I have always been an accommodating person, especially with strangers, almost exclusively with strangers. I loved to be liked, I loved for my first impression to be, “oh my god Hadiyyah is so nice,” because “nice” was better than the default, “shy” or “cute”. I was the kind of person who lost sleep over someone else’s exam-woes, I bent, I shapeshifted, I changed my clothes for other people. And I thought this attitude was simply how a person should be. I don’t want to do that anymore.
In many of the pieces I have read about the importance of names, Orange is the New Black actor Uzo (Uzomaka) Aduba is mentioned, as she refused to change her Nigerian name to fit into the acting industry. In an interview with The Improper Bostonian, Abuda recounts her mother saying to her, “If they can learn to say Tchaikovsky and Michelangelo and Dostoyevsky, they can learn to say Uzoamaka.” Abuda’s mother, like my parents, is an emblem of what equity means when it comes to names. There is no such thing as just as a name. When it comes to identity, there needn’t be a just, just is an apology. I’m sorry for correcting you. I’m sorry for calling out your microaggressions. What I need to do is unlearn the reflexivity of apologizing to people, especially to white people, for being a person with an Arabic name.
My Arabic name means “gift from God.” The first I remember explaining my name was to my family doctor, a flamboyant white woman from Nova Scotia. I was maybe seven, eight. It was a check-up. “That’s such a unique name!” she exclaimed, the kind of exclamation I would hear frequently. “What does that mean?” she asked.
“Gift,” I tend to say, instead of Gift from God. Calling myself a gift from God is slightly embarrassing, especially without the presence of my parents. My mother and father were always glad to call me their gift and explain that my mother picked it from a list of names my aunt sent them from England, as she thought it described me perfectly.
I was glad whenever someone called my name beautiful, but not until recently did I wonder why only white people had considered it an artifact of some sort, an exotic unknown that needed to be explained or separated somehow, an oil to the normal waters of English names. I have ever asked Jill or Jessica or Michael what their name meant, why their parents chose it, and sounded it out in front of them, while they sat there, cringing.
A simple lesson in labelling theory will reveal the fact that names have the power to shape lives. A name is not simply a label or a token, it is often the first statement of identity you get, and the first one you give. It is both an internalization, and a type of embodied presentation. If a name becomes a source of “Othering” and is subject to Orientalization or casual discrimination, then the name holder, the body itself, is devalued. Simply put, when somebody calls you a name, it influences how you perceive yourself and how others perceive you. Calling someone by a name that is pronounced incorrectly or is not theirs not only creates mistrust but disrespects their sense of identity and autonomy.
A few months ago, a friend of mine was shocked to realize she’d been pronouncing my name wrong for an entire year. Ashamed and disgruntled, she asked me why I didn’t correct her. I said it was because she was so nice to me that I didn’t want to offend her. That’s on me. I had the agency, but I didn’t use it. I was passive, and for no good reason that embarrassment. As I get older and develop a stronger sense of personhood, I realize that language is a tool that must be used with care, as it’s simply a solid signifier of more abstract thoughts. Owning and caring for the treatment of name means developing the self-authority to say, “no, that’s not a nickname I want,” or, "it’s pronounced Ha-dee-yah.”

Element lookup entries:

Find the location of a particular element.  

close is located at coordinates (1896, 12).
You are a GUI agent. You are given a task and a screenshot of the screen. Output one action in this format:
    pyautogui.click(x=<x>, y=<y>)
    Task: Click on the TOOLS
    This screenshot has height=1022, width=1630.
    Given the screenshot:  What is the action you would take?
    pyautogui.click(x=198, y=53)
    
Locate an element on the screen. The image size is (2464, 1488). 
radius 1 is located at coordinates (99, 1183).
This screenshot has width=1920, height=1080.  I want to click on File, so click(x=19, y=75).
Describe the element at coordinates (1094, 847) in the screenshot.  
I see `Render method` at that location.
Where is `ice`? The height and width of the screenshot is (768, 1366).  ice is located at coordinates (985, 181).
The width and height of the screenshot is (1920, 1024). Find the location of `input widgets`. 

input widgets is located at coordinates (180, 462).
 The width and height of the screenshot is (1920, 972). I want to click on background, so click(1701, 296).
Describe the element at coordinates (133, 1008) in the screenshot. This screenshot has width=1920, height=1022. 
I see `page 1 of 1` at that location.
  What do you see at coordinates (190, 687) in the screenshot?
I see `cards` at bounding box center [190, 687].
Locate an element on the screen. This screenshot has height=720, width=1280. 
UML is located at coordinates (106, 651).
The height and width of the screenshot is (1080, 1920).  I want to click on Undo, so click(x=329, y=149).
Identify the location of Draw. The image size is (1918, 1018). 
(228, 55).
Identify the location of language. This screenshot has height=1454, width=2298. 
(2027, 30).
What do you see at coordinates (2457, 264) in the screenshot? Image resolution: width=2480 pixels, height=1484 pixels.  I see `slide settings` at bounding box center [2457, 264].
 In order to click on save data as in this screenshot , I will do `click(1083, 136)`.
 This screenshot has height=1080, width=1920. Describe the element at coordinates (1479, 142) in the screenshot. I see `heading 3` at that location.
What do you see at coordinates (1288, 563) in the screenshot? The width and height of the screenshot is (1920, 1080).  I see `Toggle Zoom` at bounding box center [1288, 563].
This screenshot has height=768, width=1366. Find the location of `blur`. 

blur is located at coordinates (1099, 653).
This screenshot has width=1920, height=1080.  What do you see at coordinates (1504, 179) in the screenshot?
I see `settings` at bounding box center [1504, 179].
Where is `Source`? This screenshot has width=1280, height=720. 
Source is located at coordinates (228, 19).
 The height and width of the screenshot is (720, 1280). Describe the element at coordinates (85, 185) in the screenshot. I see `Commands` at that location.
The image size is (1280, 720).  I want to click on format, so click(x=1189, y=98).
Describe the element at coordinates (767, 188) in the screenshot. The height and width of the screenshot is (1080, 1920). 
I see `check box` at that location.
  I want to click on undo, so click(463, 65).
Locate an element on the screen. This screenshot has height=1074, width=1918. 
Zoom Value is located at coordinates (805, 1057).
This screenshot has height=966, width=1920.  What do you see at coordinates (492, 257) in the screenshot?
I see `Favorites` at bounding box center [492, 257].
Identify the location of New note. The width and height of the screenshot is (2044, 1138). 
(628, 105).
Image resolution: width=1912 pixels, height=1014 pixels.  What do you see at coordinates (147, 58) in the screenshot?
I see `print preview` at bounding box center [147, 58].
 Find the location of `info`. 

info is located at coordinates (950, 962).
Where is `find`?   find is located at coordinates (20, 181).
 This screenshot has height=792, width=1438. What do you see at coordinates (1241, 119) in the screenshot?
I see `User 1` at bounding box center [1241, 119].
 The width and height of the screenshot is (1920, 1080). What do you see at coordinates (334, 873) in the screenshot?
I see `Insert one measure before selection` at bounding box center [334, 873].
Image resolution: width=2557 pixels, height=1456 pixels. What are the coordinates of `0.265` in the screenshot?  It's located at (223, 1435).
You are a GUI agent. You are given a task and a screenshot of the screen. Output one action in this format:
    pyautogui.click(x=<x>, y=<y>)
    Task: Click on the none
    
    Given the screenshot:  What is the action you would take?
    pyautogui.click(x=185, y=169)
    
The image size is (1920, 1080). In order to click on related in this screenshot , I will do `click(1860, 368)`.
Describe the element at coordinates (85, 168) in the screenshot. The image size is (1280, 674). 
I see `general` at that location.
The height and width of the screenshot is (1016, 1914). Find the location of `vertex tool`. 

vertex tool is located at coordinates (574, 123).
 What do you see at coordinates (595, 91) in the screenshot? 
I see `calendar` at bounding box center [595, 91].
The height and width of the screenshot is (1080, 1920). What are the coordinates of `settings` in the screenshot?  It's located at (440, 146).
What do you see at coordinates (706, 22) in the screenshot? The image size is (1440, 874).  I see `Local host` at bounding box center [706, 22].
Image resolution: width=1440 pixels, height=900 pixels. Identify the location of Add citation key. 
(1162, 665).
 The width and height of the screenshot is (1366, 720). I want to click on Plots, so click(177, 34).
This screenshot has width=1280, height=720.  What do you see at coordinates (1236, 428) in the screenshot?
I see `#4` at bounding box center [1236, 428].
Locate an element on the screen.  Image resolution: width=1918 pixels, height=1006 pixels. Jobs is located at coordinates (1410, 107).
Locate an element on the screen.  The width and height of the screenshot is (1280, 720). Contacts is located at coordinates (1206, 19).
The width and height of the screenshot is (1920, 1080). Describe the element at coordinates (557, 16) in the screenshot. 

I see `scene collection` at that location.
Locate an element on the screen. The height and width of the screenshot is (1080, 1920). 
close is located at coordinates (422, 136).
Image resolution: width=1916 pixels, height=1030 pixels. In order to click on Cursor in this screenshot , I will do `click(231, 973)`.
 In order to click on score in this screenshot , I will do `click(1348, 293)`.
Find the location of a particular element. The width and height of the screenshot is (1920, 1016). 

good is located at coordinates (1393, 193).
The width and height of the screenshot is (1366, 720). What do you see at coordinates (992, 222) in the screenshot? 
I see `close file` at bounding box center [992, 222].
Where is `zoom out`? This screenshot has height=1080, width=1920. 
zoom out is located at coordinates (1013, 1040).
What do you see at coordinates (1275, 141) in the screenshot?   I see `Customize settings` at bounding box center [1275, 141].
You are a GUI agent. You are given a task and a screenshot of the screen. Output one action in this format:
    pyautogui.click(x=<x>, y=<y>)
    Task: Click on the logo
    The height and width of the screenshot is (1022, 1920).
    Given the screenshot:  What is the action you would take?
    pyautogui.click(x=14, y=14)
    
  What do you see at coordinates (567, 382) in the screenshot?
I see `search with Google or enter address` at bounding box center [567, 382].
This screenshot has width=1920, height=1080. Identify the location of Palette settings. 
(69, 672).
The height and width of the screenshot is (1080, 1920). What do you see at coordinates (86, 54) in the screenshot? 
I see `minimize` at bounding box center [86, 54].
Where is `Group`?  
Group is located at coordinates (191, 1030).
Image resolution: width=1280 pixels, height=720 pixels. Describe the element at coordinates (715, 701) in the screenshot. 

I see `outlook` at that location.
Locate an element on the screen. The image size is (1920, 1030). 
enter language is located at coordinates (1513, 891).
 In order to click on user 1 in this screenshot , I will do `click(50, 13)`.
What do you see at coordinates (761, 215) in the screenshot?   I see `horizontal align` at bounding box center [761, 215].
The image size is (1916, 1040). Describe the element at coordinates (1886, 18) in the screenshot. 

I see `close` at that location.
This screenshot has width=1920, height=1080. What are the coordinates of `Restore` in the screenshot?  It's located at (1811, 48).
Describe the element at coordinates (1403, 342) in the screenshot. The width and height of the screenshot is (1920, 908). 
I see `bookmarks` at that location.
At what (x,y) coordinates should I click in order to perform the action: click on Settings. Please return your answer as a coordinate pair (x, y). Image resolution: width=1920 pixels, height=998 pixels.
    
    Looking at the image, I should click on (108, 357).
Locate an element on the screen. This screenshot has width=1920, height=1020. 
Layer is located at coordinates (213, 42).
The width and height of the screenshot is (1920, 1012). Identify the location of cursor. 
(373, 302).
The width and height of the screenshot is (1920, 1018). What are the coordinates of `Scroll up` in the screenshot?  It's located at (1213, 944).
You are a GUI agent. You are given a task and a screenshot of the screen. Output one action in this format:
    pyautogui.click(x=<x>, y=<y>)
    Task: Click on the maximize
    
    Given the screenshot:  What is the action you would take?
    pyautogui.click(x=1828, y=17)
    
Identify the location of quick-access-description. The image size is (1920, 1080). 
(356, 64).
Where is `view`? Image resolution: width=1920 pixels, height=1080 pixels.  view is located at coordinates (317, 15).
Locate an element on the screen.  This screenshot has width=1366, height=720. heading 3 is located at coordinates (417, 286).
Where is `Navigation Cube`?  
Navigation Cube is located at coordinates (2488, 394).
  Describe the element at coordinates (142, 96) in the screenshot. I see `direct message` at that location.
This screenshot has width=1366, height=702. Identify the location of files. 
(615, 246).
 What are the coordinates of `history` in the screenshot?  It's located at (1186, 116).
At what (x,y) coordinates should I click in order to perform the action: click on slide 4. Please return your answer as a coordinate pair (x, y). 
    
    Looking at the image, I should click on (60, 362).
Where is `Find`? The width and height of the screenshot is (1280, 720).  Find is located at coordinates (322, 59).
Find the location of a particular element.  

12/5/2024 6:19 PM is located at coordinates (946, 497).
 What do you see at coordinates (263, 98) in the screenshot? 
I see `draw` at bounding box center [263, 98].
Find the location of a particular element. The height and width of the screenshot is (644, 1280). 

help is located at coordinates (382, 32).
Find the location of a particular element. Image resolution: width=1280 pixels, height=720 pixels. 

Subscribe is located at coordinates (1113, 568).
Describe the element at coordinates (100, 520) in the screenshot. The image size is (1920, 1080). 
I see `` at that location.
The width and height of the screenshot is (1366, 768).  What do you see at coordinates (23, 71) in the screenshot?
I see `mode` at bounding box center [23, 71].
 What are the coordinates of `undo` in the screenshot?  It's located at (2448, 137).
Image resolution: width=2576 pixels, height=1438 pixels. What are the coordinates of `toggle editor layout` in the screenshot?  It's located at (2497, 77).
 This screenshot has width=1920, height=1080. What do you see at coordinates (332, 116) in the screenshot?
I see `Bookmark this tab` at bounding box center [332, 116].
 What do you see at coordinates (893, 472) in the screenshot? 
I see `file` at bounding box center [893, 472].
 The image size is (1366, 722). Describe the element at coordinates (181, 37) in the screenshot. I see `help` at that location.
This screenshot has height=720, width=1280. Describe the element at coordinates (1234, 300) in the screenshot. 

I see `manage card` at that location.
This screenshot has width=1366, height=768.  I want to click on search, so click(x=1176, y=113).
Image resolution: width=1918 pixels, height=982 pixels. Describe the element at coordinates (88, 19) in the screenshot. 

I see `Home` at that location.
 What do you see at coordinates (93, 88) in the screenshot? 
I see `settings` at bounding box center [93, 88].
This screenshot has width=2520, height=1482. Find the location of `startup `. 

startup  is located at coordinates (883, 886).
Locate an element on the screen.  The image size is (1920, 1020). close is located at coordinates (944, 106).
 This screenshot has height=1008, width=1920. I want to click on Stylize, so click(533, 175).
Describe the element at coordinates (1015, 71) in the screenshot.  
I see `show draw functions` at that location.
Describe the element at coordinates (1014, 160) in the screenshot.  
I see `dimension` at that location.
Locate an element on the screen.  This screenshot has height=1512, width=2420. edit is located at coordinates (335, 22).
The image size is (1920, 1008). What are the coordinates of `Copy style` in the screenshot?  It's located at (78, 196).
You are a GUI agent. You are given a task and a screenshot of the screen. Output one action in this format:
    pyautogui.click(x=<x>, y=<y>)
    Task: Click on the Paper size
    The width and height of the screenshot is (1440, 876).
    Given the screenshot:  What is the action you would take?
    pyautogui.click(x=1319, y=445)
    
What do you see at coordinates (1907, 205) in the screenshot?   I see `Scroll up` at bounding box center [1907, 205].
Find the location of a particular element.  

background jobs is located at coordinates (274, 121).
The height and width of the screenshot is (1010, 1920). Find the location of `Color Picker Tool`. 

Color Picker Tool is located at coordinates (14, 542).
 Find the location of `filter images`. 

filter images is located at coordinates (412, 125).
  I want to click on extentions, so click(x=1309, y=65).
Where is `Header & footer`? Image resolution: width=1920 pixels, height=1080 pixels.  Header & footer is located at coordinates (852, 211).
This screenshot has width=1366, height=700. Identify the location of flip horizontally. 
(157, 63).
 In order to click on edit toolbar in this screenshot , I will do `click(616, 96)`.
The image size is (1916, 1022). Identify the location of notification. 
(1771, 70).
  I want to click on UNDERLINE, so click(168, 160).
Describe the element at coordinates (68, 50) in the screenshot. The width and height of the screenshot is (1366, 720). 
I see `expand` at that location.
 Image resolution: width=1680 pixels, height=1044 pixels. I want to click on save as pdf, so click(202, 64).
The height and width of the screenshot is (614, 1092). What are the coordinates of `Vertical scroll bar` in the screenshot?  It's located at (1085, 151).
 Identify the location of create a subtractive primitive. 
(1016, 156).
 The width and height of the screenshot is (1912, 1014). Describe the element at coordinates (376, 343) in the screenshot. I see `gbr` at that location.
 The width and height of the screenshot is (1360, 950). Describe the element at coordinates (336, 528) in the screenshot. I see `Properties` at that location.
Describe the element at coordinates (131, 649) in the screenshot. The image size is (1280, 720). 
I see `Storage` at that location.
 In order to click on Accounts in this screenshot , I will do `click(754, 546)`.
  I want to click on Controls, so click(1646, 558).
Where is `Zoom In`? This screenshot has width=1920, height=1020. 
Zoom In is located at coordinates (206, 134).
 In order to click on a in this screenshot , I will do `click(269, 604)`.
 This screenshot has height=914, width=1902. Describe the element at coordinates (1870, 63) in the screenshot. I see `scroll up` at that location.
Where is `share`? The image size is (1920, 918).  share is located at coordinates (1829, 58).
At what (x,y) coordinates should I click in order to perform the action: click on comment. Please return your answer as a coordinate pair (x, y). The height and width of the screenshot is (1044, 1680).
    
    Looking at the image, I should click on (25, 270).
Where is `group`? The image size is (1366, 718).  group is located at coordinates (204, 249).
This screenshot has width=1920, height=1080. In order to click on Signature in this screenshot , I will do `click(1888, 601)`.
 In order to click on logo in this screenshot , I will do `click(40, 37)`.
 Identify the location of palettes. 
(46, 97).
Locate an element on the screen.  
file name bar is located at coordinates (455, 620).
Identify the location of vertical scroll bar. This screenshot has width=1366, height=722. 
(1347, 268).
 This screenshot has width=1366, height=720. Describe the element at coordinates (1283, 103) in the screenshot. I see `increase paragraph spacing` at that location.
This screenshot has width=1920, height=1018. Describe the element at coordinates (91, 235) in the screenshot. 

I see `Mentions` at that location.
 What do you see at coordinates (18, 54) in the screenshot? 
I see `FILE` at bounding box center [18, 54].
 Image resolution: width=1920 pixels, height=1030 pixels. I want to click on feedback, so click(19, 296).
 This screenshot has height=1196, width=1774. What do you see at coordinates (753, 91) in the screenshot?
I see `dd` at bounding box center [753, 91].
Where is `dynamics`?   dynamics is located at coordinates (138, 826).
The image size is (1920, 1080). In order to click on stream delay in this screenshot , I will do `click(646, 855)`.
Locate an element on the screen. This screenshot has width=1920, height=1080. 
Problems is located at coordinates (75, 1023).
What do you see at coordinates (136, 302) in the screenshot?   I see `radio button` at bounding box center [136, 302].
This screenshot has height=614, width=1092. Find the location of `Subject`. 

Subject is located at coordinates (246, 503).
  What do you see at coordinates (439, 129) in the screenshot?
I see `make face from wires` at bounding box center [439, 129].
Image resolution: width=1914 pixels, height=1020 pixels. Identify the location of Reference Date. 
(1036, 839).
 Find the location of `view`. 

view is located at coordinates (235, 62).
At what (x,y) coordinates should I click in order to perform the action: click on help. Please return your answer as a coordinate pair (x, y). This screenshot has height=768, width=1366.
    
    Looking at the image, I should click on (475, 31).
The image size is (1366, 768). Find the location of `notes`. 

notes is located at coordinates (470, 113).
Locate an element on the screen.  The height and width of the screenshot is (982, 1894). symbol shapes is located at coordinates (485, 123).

— What you need to do —
A) Print everything in the essay on names from "A simple lesson" down to "identity and autonomy.".
B) Turn the entries from the line containing "coordinates (20, 181)." down to the line containing "at (440, 146).", both included, into a Markdown table with a "Row" column for the row number and a "Line" column for the line, leaving out blank lines.

— Expected results —
A)
A simple lesson in labelling theory will reveal the fact that names have the power to shape lives. A name is not simply a label or a token, it is often the first statement of identity you get, and the first one you give. It is both an internalization, and a type of embodied presentation. If a name becomes a source of “Othering” and is subject to Orientalization or casual discrimination, then the name holder, the body itself, is devalued. Simply put, when somebody calls you a name, it influences how you perceive yourself and how others perceive you. Calling someone by a name that is pronounced incorrectly or is not theirs not only creates mistrust but disrespects their sense of identity and autonomy.

B)
| Row | Line |
|---|---|
| 1 | Where is `find`?   find is located at coordinates (20, 181). |
| 2 |  This screenshot has height=792, width=1438. What do you see at coordinates (1241, 119) in the screenshot? |
| 3 | I see `User 1` at bounding box center [1241, 119]. |
| 4 |  The width and height of the screenshot is (1920, 1080). What do you see at coordinates (334, 873) in the screenshot? |
| 5 | I see `Insert one measure before selection` at bounding box center [334, 873]. |
| 6 | Image resolution: width=2557 pixels, height=1456 pixels. What are the coordinates of `0.265` in the screenshot?  It's located at (223, 1435). |
| 7 | You are a GUI agent. You are given a task and a screenshot of the screen. Output one action in this format: |
| 8 |     pyautogui.click(x=<x>, y=<y>) |
| 9 |     Task: Click on the none |
| 10 |     Given the screenshot:  What is the action you would take? |
| 11 |     pyautogui.click(x=185, y=169) |
| 12 | The image size is (1920, 1080). In order to click on related in this screenshot , I will do `click(1860, 368)`. |
| 13 | Describe the element at coordinates (85, 168) in the screenshot. The image size is (1280, 674).  |
| 14 | I see `general` at that location. |
| 15 | The height and width of the screenshot is (1016, 1914). Find the location of `vertex tool`.  |
| 16 | vertex tool is located at coordinates (574, 123). |
| 17 |  What do you see at coordinates (595, 91) in the screenshot?  |
| 18 | I see `calendar` at bounding box center [595, 91]. |
| 19 | The height and width of the screenshot is (1080, 1920). What are the coordinates of `settings` in the screenshot?  It's located at (440, 146). |